Lingering on hilltops watching the sunrise is definitely non-essential. Credit: Leon Neal/Getty Images

I took a call from my mum while she was undertaking her state-sanctioned period of outdoor exercise on Sunday. “I’ve just seen a police car cruising around,” she said, sotto voce. “No sirens or anything. Just prowling. It drove past me; then it came back the other way a few minutes later.”
To understand why she felt the urge to report this to me, you would need to know that she lives in the most somnolent of villages in rural East Anglia, comprised of little more than a few houses and the odd farm. She was certain that it was the first time in a decade she’d seen a police car anywhere about the place.
Though we can’t be certain, the chances are that the local constabulary had dispatched its frontline officers to roam around sleepy villages like hers to ensure the denizens — in this case, many of them retired and elderly — were not contravening the Government’s orders by venturing outside without good cause.
If you have picked up a newspaper or switched on the TV in recent days, you will have seen this type of spectacle being played out in various ways across the country. Hit squads of police officers have descended on high streets and parks, set up checkpoints on main roads and even taken to patrolling beaches in the hunt for transgressors. In some cases, they have been handing out summonses like confetti. Some forces have even established online portals, through which individuals can report fellow citizens who might not be following the rules. Less ‘Blitz Spirit’, more a Stasi-style neighbourhood informers’ network.

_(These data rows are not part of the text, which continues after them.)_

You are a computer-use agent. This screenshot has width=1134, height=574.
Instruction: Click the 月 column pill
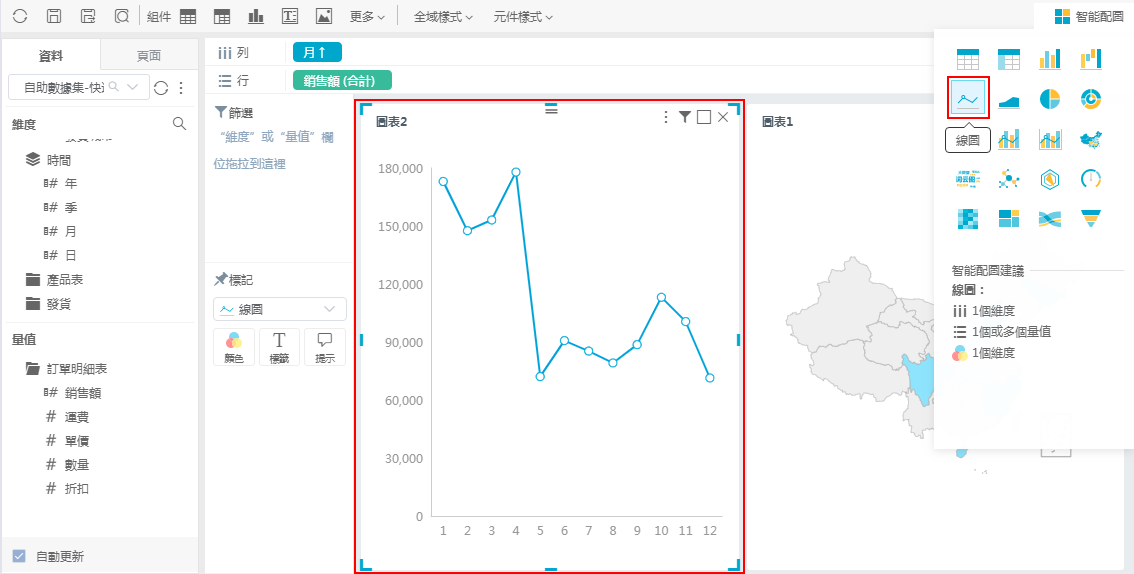pyautogui.click(x=317, y=52)
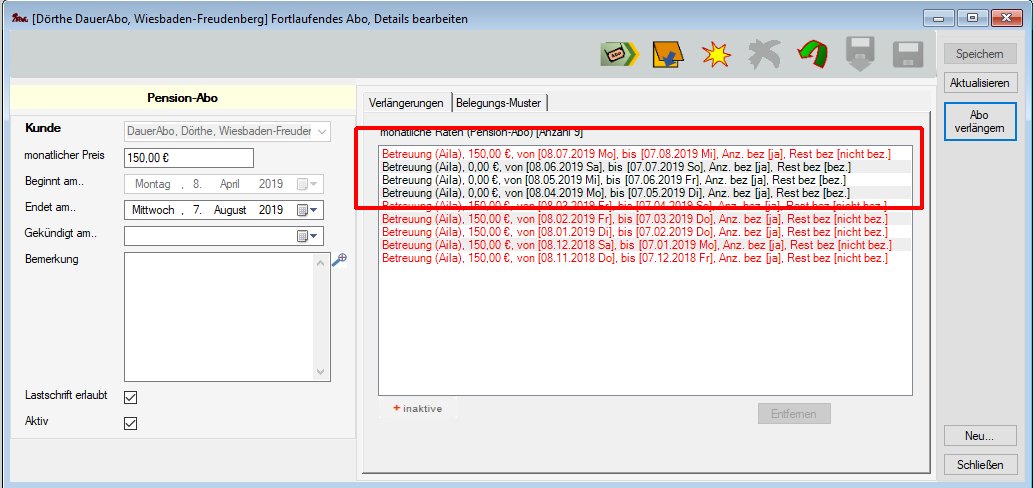
Task: Toggle the '+ inaktive' filter below the list
Action: (417, 408)
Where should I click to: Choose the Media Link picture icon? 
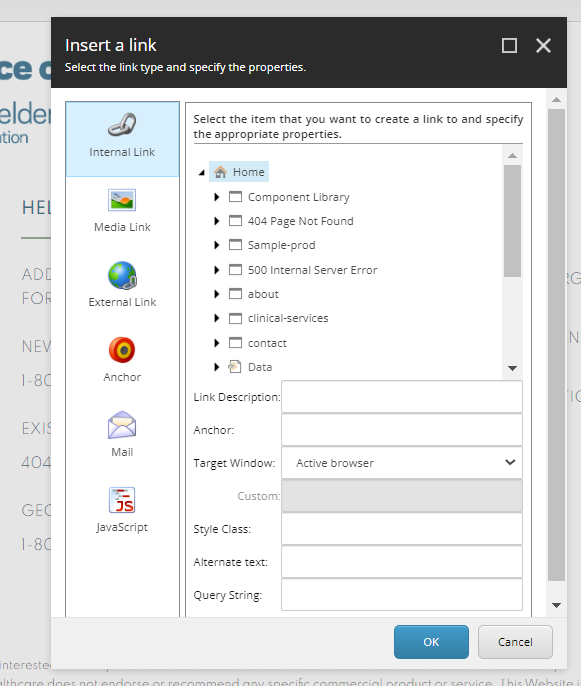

Empowered — or, in some cases, wrongly assuming they were empowered — by new legislation in the form of the Coronavirus Act, the police are suddenly everywhere. It’s rather amazing, isn’t it? After years of telling the public that there just weren’t enough resources to satisfy its demand for more bobbies on the beat, our streets are suddenly flooded with them. Like a child who has received a skateboard from Santa, the police just couldn’t wait to go outside and test out their shiny new toy.
Some may wonder why the police’s zeal for getting out into the community in search of offenders — who may be taking a crafty second stroll one day or placing a non-essential Easter egg in their shopping basket — cannot be replicated when it comes to, say, investigating burglaries or cracking down on the anti-social behaviour and general day-to-day lawlessness that blights so many of our communities.